__Direction__
Copy out the listing below from its first line through the line containing "coord(1112,261)", including both. Omit the pictures from your copy.

Dataset items

····················

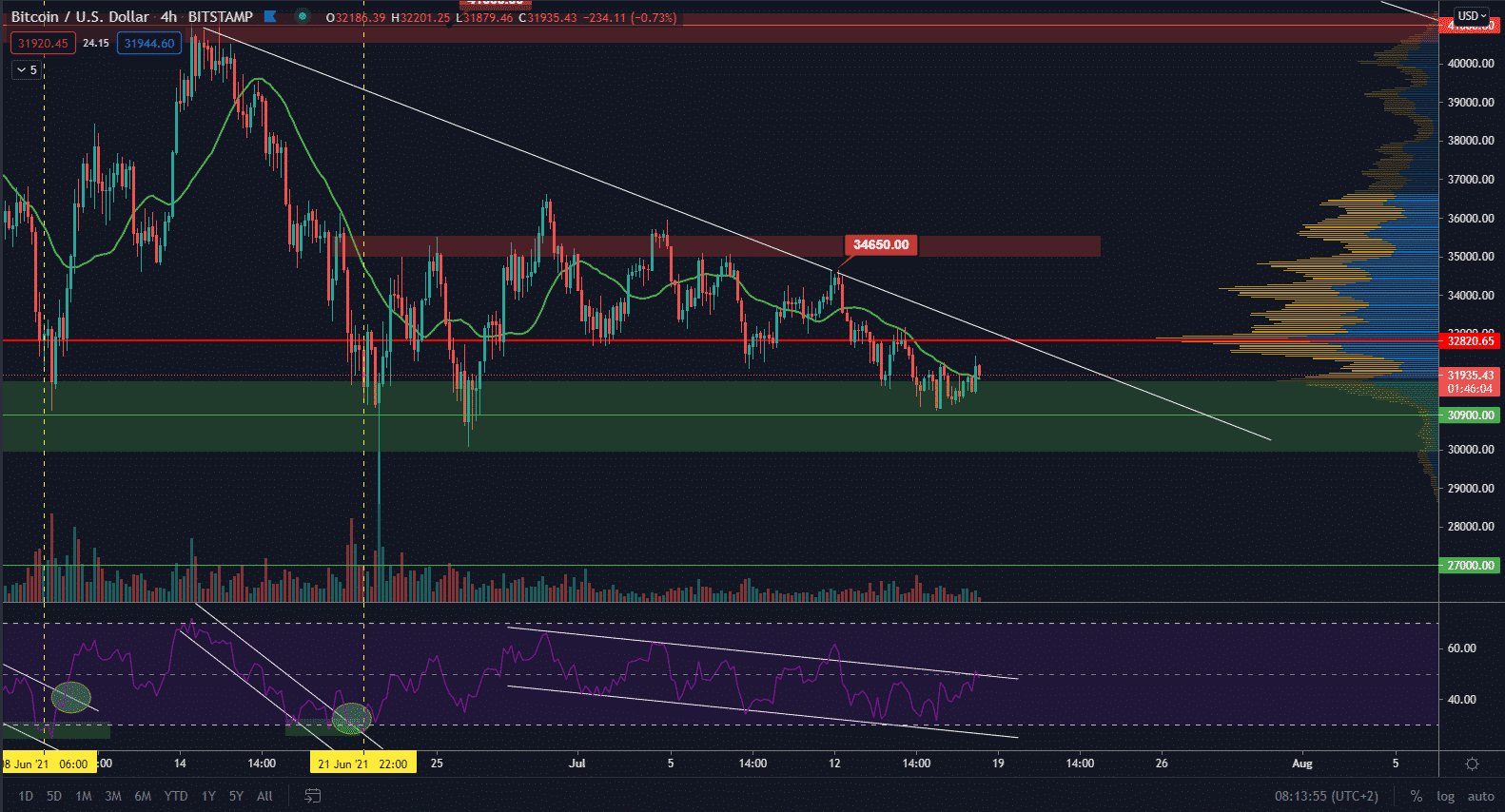Switch to the 6M time range
The width and height of the screenshot is (1505, 812).
point(143,796)
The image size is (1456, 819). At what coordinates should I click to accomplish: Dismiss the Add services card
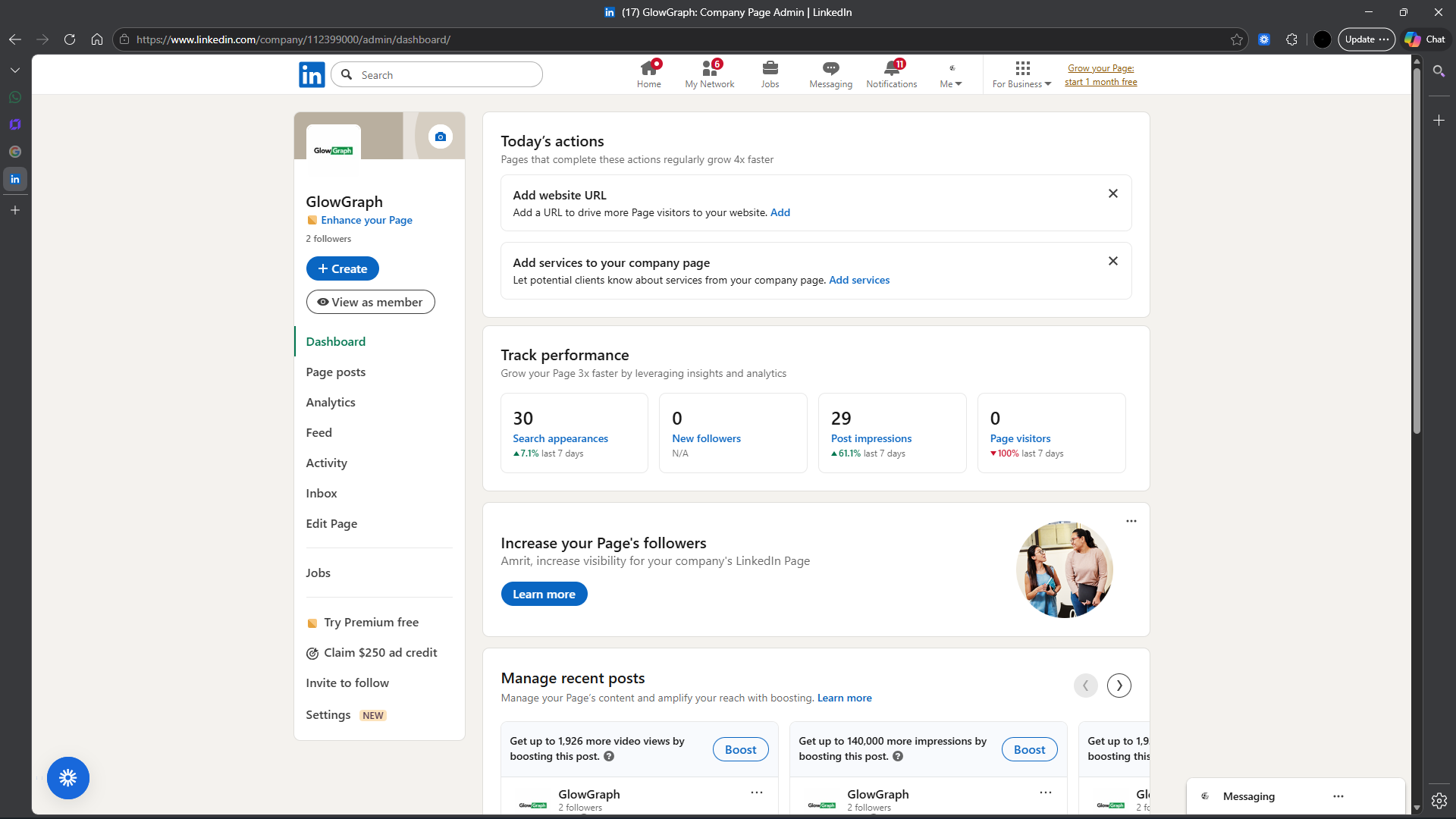coord(1112,261)
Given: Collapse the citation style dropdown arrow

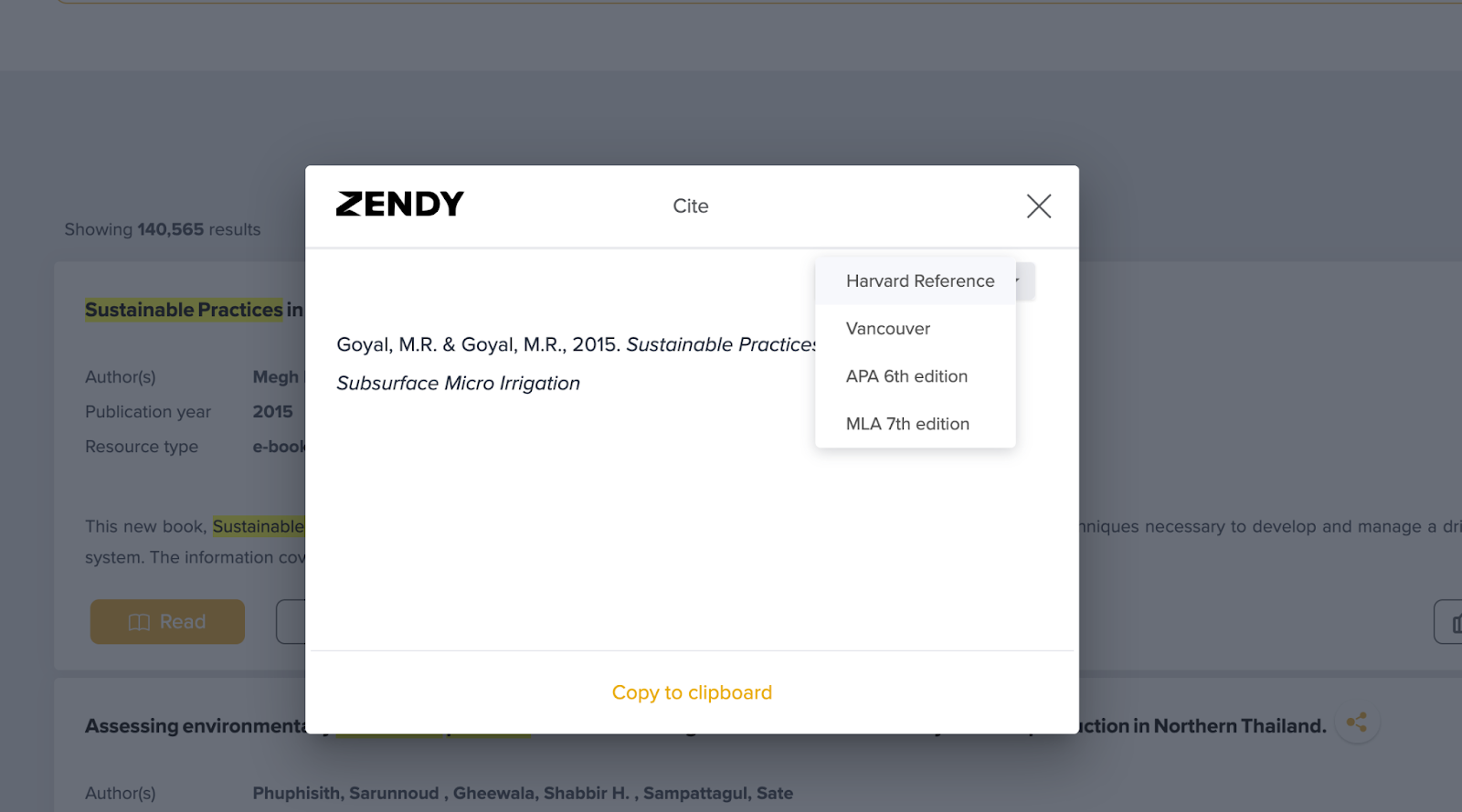Looking at the screenshot, I should (1024, 281).
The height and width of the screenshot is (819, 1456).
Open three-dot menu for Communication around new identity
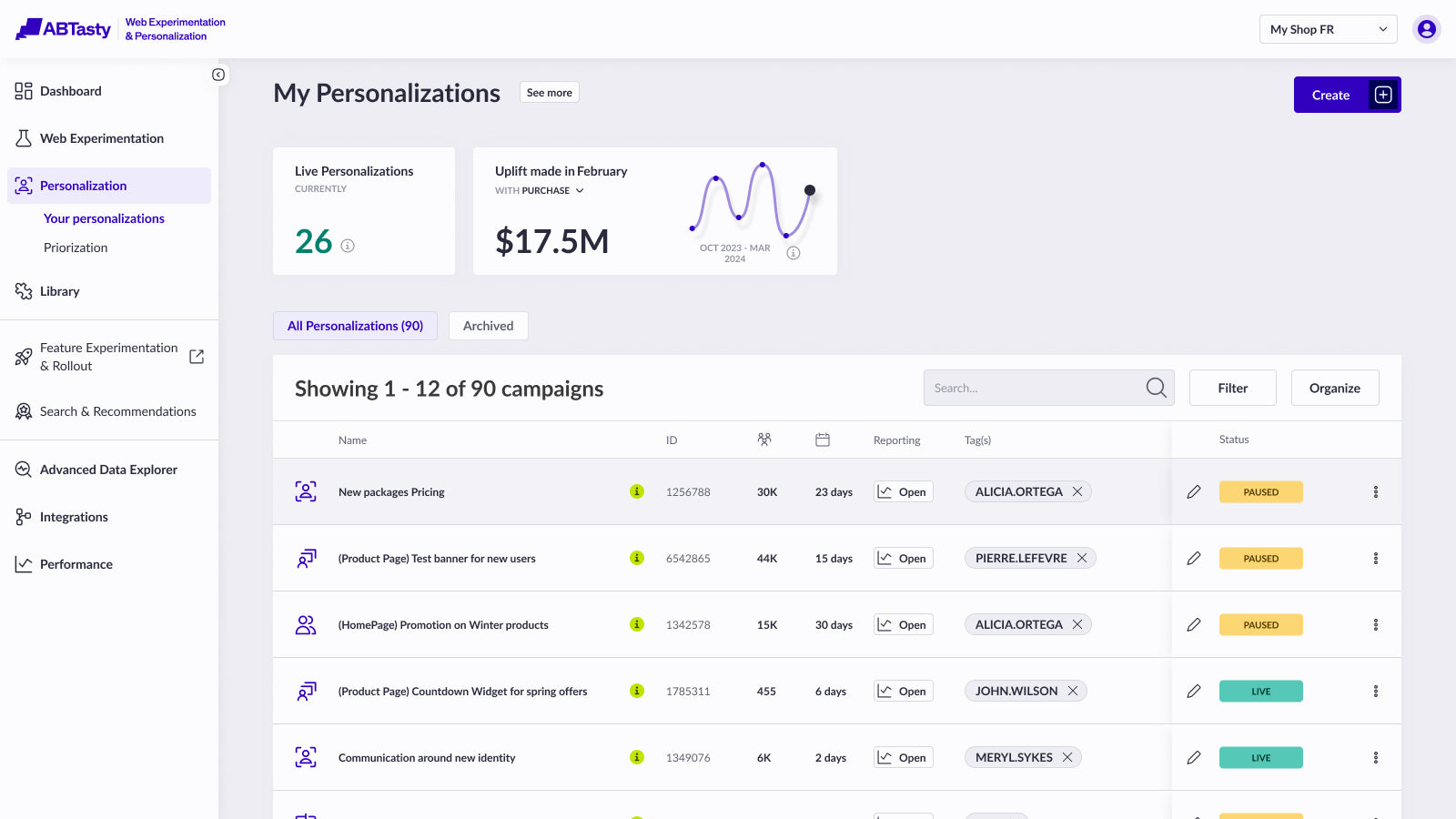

····················

__Solution to this problem__
Switch to the 6M time range
The width and height of the screenshot is (1505, 812).
point(143,796)
The image size is (1456, 819). At what coordinates should I click to accomplish: Dismiss the Add services card
coord(1112,261)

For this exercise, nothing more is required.